> **PROBLEM DESCRIPTION**: For the entries that follow, count the lines containing the string "will" and write only the number.

**** DATA FOR PROCESSING ****

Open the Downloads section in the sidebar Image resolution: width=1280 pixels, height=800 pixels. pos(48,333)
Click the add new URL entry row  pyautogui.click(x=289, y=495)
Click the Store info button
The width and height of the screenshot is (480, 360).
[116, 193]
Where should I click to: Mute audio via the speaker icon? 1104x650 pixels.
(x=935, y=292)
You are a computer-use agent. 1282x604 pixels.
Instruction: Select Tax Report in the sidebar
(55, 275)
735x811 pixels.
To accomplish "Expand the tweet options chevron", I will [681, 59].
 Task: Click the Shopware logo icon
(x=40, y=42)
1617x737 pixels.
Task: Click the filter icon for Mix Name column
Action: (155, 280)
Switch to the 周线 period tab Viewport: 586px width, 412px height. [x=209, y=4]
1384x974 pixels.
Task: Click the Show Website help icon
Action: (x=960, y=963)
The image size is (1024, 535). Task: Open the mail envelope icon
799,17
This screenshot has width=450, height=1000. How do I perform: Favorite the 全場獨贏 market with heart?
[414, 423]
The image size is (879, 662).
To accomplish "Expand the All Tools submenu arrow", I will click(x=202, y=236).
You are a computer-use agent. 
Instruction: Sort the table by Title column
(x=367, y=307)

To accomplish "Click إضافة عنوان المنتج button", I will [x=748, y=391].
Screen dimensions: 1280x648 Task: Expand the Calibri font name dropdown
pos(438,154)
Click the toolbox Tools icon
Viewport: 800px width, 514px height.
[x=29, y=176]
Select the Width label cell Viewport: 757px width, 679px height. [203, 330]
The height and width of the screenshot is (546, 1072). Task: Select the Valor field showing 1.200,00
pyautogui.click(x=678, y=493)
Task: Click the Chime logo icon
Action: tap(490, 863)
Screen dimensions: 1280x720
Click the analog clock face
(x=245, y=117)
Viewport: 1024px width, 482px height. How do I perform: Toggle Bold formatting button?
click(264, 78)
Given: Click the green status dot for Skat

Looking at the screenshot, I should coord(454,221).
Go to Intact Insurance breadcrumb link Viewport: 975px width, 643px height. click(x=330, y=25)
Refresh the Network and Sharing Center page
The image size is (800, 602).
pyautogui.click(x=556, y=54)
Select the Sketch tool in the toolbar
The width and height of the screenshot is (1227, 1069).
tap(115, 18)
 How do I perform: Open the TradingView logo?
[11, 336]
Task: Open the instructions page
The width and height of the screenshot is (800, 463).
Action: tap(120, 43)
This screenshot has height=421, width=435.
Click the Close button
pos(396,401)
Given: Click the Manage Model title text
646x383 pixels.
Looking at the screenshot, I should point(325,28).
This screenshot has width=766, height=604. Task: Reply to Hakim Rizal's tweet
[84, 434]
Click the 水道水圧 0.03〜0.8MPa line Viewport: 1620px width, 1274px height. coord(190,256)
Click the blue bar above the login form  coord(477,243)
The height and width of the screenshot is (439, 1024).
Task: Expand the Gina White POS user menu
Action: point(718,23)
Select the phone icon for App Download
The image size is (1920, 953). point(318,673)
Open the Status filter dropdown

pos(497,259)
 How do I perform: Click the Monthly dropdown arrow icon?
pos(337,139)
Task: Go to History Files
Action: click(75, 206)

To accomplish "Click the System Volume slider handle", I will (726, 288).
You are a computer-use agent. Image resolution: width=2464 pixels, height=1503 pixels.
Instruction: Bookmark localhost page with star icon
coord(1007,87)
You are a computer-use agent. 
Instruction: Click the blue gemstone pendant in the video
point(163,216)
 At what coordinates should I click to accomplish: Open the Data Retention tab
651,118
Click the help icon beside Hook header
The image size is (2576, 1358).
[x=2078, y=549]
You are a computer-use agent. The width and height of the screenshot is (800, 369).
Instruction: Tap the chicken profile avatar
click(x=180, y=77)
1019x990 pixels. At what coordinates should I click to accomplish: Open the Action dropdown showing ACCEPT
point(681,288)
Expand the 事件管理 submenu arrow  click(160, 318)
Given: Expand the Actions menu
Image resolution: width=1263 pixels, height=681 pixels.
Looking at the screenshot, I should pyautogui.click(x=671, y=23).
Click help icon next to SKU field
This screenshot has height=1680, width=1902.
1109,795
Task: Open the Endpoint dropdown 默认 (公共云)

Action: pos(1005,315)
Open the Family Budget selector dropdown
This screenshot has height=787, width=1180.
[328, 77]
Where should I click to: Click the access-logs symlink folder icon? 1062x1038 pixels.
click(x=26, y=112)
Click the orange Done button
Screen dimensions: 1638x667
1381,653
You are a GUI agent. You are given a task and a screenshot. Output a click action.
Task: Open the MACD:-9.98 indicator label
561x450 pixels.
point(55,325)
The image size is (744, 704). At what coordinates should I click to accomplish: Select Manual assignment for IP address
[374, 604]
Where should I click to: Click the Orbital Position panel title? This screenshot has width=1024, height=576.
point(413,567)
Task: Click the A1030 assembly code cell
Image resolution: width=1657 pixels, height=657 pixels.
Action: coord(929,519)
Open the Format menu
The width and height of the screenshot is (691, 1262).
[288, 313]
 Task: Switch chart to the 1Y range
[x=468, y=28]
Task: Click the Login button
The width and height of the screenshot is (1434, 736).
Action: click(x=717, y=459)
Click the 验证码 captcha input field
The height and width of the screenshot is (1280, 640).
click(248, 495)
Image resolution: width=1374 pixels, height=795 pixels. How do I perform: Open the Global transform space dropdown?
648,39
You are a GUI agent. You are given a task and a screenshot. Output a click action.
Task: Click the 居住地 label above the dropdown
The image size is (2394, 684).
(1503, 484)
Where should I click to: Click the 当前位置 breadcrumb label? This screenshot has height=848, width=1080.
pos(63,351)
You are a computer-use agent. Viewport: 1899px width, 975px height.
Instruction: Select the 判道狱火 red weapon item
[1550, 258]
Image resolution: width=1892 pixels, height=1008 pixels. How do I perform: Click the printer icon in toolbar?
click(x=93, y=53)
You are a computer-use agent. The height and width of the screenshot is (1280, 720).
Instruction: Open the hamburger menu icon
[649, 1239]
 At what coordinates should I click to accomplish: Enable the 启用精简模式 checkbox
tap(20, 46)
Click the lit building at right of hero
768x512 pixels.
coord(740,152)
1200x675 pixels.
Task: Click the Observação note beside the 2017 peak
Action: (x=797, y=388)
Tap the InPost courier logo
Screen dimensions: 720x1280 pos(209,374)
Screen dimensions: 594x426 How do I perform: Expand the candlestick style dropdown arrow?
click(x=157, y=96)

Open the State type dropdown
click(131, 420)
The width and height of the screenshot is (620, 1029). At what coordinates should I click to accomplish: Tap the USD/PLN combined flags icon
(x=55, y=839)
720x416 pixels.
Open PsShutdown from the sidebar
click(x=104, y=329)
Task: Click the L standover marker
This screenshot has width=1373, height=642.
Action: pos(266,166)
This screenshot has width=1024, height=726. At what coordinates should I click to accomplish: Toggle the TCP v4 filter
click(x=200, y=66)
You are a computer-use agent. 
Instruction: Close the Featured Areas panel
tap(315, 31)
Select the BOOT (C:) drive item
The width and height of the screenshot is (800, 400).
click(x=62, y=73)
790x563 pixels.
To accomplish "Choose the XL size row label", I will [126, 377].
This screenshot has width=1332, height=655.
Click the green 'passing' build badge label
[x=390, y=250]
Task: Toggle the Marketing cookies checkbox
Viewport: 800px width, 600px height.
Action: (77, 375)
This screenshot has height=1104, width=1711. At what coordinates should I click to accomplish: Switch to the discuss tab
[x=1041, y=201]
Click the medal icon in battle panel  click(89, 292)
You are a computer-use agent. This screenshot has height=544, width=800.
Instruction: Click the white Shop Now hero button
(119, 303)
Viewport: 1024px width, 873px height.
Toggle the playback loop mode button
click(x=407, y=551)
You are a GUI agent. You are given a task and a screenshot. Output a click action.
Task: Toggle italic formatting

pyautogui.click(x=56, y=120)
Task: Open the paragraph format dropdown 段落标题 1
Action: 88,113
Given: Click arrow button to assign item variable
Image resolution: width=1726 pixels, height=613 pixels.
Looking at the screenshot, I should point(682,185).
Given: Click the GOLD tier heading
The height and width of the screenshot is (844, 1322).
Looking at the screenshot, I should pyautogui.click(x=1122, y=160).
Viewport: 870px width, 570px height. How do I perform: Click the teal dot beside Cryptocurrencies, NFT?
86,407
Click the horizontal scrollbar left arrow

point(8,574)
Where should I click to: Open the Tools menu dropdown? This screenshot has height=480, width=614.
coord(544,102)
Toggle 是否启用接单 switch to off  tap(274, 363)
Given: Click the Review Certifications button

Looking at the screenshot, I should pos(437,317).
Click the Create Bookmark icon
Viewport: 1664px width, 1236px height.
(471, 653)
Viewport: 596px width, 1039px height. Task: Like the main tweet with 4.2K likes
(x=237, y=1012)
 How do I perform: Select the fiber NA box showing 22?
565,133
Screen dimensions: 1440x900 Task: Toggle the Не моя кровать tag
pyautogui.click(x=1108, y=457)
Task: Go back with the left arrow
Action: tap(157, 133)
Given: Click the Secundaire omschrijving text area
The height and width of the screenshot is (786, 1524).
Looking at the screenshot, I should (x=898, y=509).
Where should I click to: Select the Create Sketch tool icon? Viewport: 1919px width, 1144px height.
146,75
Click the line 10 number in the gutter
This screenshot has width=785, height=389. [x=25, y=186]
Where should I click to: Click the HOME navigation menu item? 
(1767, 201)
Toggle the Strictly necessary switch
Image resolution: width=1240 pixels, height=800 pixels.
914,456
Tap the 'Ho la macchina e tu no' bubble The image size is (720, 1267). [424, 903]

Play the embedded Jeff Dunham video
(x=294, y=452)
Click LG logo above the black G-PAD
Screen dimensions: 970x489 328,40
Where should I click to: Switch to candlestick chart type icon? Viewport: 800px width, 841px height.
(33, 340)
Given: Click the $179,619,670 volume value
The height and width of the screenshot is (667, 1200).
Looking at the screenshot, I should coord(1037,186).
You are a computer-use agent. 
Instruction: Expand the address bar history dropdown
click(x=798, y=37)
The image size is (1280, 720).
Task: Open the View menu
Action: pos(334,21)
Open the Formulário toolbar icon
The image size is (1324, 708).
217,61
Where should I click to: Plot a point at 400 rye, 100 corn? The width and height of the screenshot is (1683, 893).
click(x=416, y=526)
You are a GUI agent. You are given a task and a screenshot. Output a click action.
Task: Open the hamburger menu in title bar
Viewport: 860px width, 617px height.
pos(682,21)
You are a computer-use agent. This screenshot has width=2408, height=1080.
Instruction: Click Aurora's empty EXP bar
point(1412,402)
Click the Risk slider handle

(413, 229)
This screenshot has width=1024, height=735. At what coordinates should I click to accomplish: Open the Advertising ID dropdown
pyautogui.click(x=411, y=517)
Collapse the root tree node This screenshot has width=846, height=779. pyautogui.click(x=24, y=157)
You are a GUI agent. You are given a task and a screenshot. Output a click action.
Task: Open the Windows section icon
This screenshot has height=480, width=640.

****

> **YOUR RESPONSE**: 5